## START
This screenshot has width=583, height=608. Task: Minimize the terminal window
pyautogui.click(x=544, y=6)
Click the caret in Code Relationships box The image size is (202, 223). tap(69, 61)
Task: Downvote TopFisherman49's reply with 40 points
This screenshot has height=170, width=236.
## END
## START
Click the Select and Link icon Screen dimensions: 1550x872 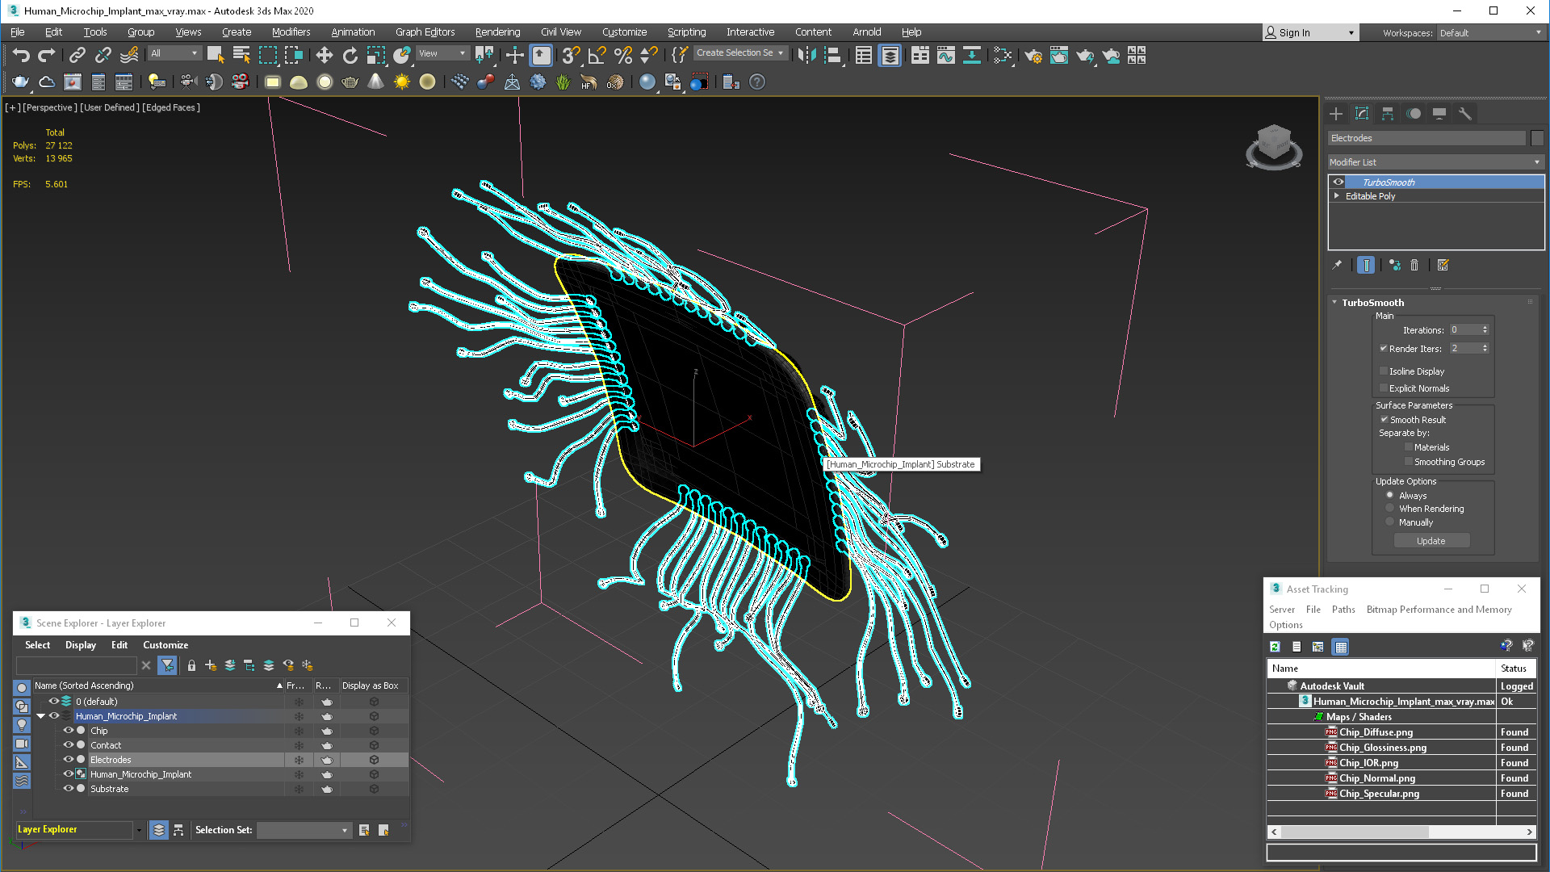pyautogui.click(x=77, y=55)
## END
_Exercise_
List each line of the listing above that contains the string "width". Matching is case-sensitive.

_Reply_
This screenshot has width=583, height=608. Task: Minimize the terminal window
This screenshot has height=170, width=236.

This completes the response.